Since 1990, Delaware, acting through its Open Space Council, has spent $255,018,163 to preserve open lands. “Partnering with other organizations, such as the federal government, private foundations and other state entities like Fish and Wildlife and the Division of Parks, has brought another $74,526,590 for purchases,” said Schroeder. “In all, over the past 24 years, $329,544,753 has been spent to preserve 55,532 acres of open space. We work on the premise that these will be fee simple purchases which in general gives residents and visitors access to these lands for hunting, fishing, hiking, bird-watching and other outdoor activities.”

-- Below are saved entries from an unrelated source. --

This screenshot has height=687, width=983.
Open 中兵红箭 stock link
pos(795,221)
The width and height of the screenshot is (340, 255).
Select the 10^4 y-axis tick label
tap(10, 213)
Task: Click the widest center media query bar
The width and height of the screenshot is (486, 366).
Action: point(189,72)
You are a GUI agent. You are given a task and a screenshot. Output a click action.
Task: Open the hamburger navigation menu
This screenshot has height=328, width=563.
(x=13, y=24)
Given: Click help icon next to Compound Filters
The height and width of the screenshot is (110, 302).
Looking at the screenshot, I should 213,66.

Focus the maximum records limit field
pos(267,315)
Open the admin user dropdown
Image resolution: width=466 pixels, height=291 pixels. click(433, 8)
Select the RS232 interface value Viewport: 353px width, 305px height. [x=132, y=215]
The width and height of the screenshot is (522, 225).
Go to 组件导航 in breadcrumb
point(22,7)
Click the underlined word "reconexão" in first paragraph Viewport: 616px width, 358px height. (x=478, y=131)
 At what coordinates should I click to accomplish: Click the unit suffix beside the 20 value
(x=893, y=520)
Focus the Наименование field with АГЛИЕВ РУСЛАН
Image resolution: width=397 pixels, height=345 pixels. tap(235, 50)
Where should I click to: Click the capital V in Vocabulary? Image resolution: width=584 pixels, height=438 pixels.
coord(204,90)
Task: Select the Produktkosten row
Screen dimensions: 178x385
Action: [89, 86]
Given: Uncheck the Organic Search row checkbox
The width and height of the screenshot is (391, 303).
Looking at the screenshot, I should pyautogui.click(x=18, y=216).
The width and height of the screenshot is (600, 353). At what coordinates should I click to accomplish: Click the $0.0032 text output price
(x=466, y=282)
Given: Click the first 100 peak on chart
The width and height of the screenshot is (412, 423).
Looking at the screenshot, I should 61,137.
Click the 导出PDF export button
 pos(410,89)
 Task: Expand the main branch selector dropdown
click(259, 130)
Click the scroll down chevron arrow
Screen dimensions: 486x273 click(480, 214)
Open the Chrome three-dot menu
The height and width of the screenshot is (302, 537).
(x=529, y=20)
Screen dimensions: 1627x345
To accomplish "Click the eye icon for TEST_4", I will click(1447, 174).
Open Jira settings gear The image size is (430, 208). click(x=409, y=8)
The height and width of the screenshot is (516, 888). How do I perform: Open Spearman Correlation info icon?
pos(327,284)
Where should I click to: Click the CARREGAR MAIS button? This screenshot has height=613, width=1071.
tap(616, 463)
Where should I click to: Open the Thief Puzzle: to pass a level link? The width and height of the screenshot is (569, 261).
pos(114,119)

Schroeder said of those purchases, 60 percent - or 33,509 acres - have been in Sussex County. The council has also purchased 11,907 acres in New Castle County and 10,115 in Kent. Some of the notable purchases in Sussex include an expansion of Cape Henlopen State Park - largely west of the Lewes-Rehoboth Canal - by 2,753 acres; 3,682 acres in the Inland Bays area; and 3,940 acres that now constitute the Nanticoke Wildlife Area on either side of the Nanticoke River west of Laurel.

Funded by abandoned accounts

Much of the purchases has been funded from abandoned stock shares, savings accounts and small certificates of deposit associated with the thousands of companies from around the U.S. that have incorporated in Delaware. As the incorporating state, Delaware receives funds from those accounts when they are abandoned. It amounts to millions of dollars each year. In the early years of the Open Space Council, much more money came from the so-called escheat funds. But as the economy and state finances tightened over the years, legislators diverted more and more of those funds to other aspects of state operations. Still, the council has received no less than $2 million per year in recent years. Unless the General Assembly yanks those funds from the FY2015 budget being discussed now in Dover, there will be another $2 million available to the Open Space Council for purchases beginning July 1. “We always have our eyes on a list of properties we’re interested in,” said Schroeder. “We can’t identify them, for obvious reasons, but we’re always trying to maximize our dollars to buy the best properties we can.”

One of the last significant purchases in Sussex County came during Schroeder’s last year as a legislator, in 2002. He pushed for purchase of 260.44 acres in Lewes owned previously by University of Delaware adjacent to its College of Earth, Ocean and Environment. That property came at a price tag of $3.1 million. “I’m a little disappointed in that situation,” said Schroeder. “I would have thought something would have been done with it by now.”

Even as open space land that will never be developed, and which is reverting to nature and all of its beautiful native trees and animals and birds, those 260 acres nonetheless add significantly to the natural landscape of Delaware, as do the other 55,000 acres that have been purchased over the past quarter century.

As the famed architect Frank Lloyd Wright once said, if you want the view you have to buy the view.

Delaware, to its great credit, is doing just that.